Question:

To adopt did you have adoption/gotcha day parties? Did help you feel special about being adopted?

by Guest44675  |  earlier

0 LIKES UnLike

To adopt did you have adoption/gotcha day parties? Did help you feel special about being adopted?

 Tags:

   Report

21 ANSWERS


  1. i think its a great idea to have gotcha parties. its an easy way to tell kids they were adopted if they dont remember or dont understand.  its a way to tell kids that being adopted is a good and positive thing.

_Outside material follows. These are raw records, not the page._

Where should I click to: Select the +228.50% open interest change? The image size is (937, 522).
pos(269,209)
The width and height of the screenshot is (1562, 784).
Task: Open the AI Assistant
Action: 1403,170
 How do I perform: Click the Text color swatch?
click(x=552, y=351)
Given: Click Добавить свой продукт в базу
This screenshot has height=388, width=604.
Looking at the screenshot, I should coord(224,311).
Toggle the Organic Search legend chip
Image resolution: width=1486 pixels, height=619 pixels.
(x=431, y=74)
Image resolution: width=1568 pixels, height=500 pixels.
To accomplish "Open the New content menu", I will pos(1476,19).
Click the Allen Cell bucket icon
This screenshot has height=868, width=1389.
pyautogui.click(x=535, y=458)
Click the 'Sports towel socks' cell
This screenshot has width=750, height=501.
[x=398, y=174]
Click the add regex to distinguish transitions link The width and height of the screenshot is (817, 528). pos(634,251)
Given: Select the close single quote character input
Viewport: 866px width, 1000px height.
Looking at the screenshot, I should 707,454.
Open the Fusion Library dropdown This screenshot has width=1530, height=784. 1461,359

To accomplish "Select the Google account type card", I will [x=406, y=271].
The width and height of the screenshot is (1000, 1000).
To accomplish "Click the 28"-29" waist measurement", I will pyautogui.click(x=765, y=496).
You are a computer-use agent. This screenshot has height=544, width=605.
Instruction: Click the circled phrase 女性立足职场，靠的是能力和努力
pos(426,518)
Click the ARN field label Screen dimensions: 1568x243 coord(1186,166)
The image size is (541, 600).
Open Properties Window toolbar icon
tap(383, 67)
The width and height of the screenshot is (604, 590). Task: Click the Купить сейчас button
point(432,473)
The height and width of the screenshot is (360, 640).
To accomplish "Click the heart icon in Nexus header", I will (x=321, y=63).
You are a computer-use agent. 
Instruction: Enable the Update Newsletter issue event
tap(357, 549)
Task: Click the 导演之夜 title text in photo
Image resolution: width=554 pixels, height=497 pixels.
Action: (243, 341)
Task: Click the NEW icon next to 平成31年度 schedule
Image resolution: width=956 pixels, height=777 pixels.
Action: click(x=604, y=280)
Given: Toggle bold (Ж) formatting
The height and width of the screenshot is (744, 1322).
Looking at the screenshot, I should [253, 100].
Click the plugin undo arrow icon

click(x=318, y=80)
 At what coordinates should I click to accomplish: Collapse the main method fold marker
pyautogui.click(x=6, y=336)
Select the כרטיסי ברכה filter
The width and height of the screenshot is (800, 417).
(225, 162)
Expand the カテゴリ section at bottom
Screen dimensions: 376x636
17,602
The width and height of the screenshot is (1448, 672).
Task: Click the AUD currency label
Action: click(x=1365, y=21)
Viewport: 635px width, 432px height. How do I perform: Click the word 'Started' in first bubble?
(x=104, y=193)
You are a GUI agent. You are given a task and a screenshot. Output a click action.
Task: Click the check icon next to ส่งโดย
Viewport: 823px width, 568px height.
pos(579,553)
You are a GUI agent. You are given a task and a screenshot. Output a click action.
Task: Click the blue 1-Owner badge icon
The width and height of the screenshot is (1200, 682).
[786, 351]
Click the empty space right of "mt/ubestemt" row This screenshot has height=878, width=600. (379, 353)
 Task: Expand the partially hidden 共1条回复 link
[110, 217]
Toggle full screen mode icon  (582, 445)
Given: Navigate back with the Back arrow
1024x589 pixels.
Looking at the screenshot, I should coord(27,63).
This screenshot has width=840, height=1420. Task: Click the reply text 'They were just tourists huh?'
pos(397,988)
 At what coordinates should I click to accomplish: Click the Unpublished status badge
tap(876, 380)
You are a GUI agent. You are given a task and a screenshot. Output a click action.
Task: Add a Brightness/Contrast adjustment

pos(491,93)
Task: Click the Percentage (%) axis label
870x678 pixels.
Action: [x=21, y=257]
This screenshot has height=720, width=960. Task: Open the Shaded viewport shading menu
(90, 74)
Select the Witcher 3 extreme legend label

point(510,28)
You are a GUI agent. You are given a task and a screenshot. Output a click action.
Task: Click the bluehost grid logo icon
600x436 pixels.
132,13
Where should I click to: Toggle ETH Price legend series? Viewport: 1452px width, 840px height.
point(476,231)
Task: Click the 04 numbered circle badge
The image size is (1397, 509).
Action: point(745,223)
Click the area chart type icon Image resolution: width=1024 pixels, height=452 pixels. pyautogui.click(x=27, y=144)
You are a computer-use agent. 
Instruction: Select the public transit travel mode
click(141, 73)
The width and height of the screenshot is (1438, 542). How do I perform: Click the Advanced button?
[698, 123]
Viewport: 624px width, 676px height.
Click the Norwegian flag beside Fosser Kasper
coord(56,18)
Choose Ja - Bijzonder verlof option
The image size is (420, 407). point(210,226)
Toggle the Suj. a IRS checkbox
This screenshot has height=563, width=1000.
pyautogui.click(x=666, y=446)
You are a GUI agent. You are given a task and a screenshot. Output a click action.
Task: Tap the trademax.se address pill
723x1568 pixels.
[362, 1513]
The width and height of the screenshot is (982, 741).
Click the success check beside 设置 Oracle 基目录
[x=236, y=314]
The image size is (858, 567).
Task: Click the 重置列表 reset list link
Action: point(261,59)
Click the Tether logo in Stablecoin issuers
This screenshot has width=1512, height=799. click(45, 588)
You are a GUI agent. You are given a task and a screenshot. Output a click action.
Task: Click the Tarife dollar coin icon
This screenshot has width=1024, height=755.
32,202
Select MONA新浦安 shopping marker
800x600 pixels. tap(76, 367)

  2. Every year, as a family, we "celebrate" what we call "Welcome Home Day" which is the day our son came to live with us.  We do not have a party or a cake but rather spend it as a day together doing something "family oriented" and focusing on how our family was created because of adoption.  It gives us an opportunity to have our son understand adoption in an age appropriate way.  I must admit that I have bought him a gift every year for that day - but it isn't like a birthday or Christmas.  I will find books about family and love and that is what he receives that day.  For us, it's a different situation because we do not have any other children so we are not singling out our son.  Ironically, our son's bio grandparents send him a card every year for Welcome Home Day as well as a card for the day we finalized the adoption.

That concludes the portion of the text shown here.